Re: [PATCH 08/16] gpu: nova-core: wait for GFW_BOOT completion

Joel Fernandes Mon, 21 Apr 2025 14:46:07 -0700

Hi, Alex,
Just some documentation-type comments and one Rust-naming-convention comment:

On 4/20/2025 8:19 AM, Alexandre Courbot wrote:
> Upon reset, the GPU executes the GFW_BOOT firmware in order to
> initialize its base parameters such as clocks. The driver must ensure
> that this step is completed before using the hardware.
> 
> Signed-off-by: Alexandre Courbot <acour...@nvidia.com>
> ---
>  drivers/gpu/nova-core/devinit.rs   | 40 
> ++++++++++++++++++++++++++++++++++++++
>  drivers/gpu/nova-core/driver.rs    |  2 +-
>  drivers/gpu/nova-core/gpu.rs       |  5 +++++
>  drivers/gpu/nova-core/nova_core.rs |  1 +
>  drivers/gpu/nova-core/regs.rs      | 11 +++++++++++
>  5 files changed, 58 insertions(+), 1 deletion(-)
> 
> diff --git a/drivers/gpu/nova-core/devinit.rs 
> b/drivers/gpu/nova-core/devinit.rs
> new file mode 100644
> index 
> 0000000000000000000000000000000000000000..ee5685aff845aa97d6b0fbe9528df9a7ba274b2c
> --- /dev/null
> +++ b/drivers/gpu/nova-core/devinit.rs
> @@ -0,0 +1,40 @@
> +// SPDX-License-Identifier: GPL-2.0
> +
> +//! Methods for device initialization.

Let us clarify what devinit means.

devinit is a sequence of register read/writes after reset that performs tasks
such as:
1. Programming VRAM memory controller timings.
2. Power sequencing.
3. Clock and PLL configuration.
4. Thermal management.
5. Performs VRAM memory scrubbing (ECC initialization) - on some GPUs, it scrubs
only part of memory and then kicks of 'async scrubbing'.

devinit itself is a 'script' which is interpreted by the PMU microcontroller of
of the GPU by an interpreter program.

Note that devinit also needs to run during suspend/resume at runtime.

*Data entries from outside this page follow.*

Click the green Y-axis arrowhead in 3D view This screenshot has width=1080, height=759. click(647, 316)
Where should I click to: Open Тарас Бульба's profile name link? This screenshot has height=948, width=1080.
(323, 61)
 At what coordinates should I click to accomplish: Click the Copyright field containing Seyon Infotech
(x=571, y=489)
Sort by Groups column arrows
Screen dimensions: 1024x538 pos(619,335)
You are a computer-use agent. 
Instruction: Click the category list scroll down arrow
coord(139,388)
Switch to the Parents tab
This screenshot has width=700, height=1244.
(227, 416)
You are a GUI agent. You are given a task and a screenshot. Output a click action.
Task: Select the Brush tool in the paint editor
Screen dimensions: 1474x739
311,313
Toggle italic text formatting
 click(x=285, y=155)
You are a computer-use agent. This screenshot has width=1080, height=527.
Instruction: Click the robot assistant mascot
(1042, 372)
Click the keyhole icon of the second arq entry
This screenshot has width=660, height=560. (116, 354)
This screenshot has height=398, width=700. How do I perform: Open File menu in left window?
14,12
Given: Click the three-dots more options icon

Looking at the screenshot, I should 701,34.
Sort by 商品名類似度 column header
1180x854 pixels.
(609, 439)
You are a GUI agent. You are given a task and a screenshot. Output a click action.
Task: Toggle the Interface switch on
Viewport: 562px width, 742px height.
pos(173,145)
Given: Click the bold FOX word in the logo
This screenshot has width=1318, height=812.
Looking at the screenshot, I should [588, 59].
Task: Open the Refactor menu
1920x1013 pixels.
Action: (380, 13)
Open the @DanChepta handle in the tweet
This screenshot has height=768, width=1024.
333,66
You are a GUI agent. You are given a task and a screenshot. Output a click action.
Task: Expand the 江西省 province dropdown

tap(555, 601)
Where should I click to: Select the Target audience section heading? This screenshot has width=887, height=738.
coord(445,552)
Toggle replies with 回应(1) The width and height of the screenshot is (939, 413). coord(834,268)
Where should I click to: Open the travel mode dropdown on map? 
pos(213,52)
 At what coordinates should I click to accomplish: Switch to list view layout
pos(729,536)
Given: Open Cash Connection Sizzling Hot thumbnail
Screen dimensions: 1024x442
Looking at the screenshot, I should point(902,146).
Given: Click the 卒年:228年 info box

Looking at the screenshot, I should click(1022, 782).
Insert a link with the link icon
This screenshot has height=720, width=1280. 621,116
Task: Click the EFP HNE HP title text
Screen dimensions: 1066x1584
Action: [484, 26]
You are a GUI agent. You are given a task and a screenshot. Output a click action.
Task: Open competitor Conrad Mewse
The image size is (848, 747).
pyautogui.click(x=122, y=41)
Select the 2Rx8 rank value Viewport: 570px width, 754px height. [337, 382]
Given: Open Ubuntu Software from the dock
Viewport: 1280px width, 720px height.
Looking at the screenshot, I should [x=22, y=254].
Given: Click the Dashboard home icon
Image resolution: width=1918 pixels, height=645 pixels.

I talked with Alex and I could add a new patch on top of this patch to add these
clarifying 'doc' comments as well. I will commit them to my git branch and send
on top of this as needed, but Alex can feel free to decide to squash them as 
well.

> +
> +use kernel::bindings;
> +use kernel::devres::Devres;
> +use kernel::prelude::*;
> +
> +use crate::driver::Bar0;
> +use crate::regs;
> +
> +/// Wait for devinit FW completion.
> +///
> +/// Upon reset, the GPU runs some firmware code to setup its core 
> parameters. Most of the GPU is
> +/// considered unusable until this step is completed, so it must be waited 
> on very early during
> +/// driver initialization.
> +pub(crate) fn wait_gfw_boot_completion(bar: &Devres<Bar0>) -> Result<()> {

To reduce acronym soup, we can clarify gfw means 'GPU firmware', it is a broad
term used for VBIOS ROM components several of which execute before the driver
loads. Perhaps that part of comment can be 'the GPU firmware (gfw) code'.

> +    let mut timeout = 2000;
> +
> +    loop {
> +        let gfw_booted = with_bar!(
> +            bar,
> +            |b| regs::Pgc6AonSecureScratchGroup05PrivLevelMask::read(b)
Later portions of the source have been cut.